Hoy, día 13 de noviembre, celebramos la festividad de los santos Eugenio y Leandro, obispos y padres de la Iglesia hispánica, y la de San Diego de Alcalá, religioso.
San Eugenio de Toledo, obispo
Eugenio, cuyo nombre significa “bien nacido”, fue monje en Zaragoza, donde colaboró con el santo obispo Braulio, hasta que en el año 646 fue elegido arzobispo de Toledo, cargo que aceptó a contracorriente. Presidió cuatro concilios, promovió la liturgia, escribió poemas, himnos y un tratado sobre la Trinidad. Descansa en Cristo desde el año 657.
San Leandro de Sevilla, obispo
Nació en Cartagena hacia el año 540. Era hermano de San Isidoro, a quien precedió en la sede episcopal de Sevilla (584-601). Promotor de la conversión de Hermenegildo, tuvo que exiliarse en Constantinopla, donde entabló amistad con el futuro papa Gregorio Magno. Su gran preocupación fue la conversión al catolicismo de los visigodos arrianos, lo que consiguió con la conversión del rey Recaredo, junto con su corte y su clero, proclamada oficialmente en el Concilio de Toledo del año 589. Fomentó el renacimiento de la vida cristiana en la Península. Escribió una regla para vírgenes y es autor de escritos pastorales y litúrgicos. Murió hacia el año 600.
San Diego de Alcalá, religioso
Nació en San Nicolás del Puerto, Sevilla, hacia el año 1400, hijo de una familia humilde. El joven Diego sintió muy pronto la llamada religiosa y se retiró a vivir como ermitaño. Más tarde ingresó en la orden de los franciscanos de la estricta observancia, como hermano lego, en el convento de Córdoba. Durante los años que pasó allí, destacó por su bondad, sencillez y generosidad.

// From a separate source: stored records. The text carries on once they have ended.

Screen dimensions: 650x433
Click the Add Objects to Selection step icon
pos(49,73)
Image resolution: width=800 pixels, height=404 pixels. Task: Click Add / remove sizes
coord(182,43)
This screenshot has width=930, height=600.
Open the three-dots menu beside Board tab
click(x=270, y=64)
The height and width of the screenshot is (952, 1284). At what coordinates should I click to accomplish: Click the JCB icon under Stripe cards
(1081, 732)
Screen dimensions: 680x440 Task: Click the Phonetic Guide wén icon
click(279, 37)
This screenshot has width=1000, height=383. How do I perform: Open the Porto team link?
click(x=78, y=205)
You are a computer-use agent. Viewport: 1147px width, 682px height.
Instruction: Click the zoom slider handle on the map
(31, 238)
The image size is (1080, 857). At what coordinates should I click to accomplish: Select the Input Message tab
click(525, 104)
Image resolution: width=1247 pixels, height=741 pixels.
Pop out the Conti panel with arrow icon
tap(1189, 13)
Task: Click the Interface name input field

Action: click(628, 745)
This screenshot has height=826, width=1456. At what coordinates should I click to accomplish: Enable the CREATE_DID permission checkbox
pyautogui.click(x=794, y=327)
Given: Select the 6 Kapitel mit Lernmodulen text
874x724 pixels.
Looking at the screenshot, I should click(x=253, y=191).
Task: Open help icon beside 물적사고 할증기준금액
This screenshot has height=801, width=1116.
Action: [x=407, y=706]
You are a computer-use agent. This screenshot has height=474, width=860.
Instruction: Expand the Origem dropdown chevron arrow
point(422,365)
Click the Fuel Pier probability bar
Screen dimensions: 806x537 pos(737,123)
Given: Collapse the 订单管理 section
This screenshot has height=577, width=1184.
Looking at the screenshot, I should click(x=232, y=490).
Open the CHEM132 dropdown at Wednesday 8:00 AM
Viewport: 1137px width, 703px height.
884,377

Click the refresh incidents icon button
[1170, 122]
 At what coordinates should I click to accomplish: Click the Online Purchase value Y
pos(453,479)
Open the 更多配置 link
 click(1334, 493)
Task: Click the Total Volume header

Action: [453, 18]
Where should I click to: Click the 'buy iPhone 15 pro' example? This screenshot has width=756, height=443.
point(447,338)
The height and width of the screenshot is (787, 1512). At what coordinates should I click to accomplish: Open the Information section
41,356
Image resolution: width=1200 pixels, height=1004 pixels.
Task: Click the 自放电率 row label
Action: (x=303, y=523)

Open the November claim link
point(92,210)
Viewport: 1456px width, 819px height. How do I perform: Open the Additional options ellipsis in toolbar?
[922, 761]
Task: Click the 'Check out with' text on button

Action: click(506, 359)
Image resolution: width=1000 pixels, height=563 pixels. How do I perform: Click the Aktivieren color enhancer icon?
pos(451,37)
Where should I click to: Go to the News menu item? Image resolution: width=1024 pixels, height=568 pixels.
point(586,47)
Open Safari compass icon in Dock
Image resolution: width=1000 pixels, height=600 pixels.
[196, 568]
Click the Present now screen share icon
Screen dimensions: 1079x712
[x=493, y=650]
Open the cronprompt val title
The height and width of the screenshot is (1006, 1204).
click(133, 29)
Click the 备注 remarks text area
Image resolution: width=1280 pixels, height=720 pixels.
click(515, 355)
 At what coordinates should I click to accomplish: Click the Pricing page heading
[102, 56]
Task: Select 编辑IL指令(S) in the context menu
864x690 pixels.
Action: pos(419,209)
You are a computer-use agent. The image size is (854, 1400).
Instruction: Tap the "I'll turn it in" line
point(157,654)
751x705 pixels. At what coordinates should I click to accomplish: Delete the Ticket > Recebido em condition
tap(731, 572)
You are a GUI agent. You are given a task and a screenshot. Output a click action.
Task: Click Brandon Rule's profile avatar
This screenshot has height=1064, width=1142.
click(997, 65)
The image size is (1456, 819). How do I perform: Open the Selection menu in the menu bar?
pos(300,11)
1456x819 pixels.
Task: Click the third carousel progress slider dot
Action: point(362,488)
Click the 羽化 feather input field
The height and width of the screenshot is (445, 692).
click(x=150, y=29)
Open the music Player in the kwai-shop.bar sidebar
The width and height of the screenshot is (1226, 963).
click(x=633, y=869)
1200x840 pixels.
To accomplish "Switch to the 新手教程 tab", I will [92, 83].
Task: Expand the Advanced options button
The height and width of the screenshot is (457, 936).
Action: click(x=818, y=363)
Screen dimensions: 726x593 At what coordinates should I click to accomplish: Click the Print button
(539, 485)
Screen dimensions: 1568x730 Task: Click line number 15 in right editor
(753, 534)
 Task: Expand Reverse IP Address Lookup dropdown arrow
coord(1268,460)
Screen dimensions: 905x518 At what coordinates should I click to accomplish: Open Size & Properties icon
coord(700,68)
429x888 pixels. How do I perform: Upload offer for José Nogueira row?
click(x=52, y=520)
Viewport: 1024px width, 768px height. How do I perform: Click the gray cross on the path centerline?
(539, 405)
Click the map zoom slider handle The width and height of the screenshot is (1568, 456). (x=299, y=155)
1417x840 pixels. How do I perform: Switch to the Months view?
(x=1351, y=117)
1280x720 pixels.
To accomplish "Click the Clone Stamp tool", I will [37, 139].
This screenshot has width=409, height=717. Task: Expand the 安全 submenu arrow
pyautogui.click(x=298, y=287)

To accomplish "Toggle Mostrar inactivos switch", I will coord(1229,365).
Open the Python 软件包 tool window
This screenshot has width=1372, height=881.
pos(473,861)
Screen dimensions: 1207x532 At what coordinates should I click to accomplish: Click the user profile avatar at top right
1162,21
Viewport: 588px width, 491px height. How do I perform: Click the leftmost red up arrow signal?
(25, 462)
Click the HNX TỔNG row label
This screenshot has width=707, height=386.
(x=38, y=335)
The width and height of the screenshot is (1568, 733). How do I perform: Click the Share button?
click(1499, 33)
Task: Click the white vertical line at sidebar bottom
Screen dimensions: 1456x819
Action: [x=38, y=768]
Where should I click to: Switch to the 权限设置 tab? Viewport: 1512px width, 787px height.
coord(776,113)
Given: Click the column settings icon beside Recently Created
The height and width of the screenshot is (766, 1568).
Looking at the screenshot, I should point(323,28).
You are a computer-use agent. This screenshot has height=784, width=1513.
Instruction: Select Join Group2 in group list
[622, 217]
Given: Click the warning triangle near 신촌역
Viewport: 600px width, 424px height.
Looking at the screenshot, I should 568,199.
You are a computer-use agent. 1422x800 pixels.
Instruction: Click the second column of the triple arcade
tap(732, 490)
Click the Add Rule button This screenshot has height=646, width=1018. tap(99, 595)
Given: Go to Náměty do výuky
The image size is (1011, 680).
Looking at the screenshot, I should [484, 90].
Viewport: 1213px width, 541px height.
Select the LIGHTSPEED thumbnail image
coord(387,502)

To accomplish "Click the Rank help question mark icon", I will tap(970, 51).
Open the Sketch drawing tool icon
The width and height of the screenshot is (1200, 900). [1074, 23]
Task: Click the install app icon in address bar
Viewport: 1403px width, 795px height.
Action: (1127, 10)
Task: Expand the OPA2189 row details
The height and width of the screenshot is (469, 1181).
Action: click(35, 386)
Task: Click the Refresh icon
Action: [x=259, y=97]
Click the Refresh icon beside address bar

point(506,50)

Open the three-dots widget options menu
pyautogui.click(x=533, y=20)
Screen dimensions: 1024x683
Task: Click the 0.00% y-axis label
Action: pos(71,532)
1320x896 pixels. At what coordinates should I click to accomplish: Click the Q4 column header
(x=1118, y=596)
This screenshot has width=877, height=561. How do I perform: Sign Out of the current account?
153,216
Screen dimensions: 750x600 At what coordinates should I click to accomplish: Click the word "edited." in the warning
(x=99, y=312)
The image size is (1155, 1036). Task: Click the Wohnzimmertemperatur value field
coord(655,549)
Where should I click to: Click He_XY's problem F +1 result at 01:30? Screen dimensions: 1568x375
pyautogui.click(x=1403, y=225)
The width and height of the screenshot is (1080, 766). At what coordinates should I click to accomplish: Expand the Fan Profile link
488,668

La leyenda cuenta que, estando destinado en Sevilla, mientras paseaba con otro hermano, oyó los gritos de una panadera que pedía auxilio porque su hijo se había escondido en el horno y, al encenderlo, había quedado atrapado. Fray Diego increpó al fuego y ordenó que el niño saliera, y así lo hizo, sano y salvo. En 1441 fue enviado como misionero a las Islas Canarias, concretamente a la comunidad de la isla de Lanzarote y posteriormente a Fuerteventura, con el fin de evangelizar a los guanches. Se dice que un día le ofrecieron unos dátiles y, al morder uno, se rompió un diente; deseoso de que nadie más se hiciera daño, oró a Dios, y desde entonces aquella palmera dio dátiles sin hueso.
Más tarde residió en el convento de Aracoeli, en Roma. En 1456 ingresó en el convento de Santa María de Jesús, en Alcalá de Henares, donde ejerció un gran espíritu de servicio. Atendía a los pobres que acudían a la portería y, a menudo, tomaba del refectorio las raciones de pan destinadas a los frailes. En una ocasión, el guardián lo sorprendió y le preguntó: “Fray Diego, ¿qué es ese bulto de pliegues que llevas tan oculto?”. Sonrojado, respondió: “Mire, llevo flores”. Y al abrir el pliegue, el guardián pudo contemplar rosas en una época en que no era posible. Murió en Alcalá en el año 1463 y fue canonizado en 1588.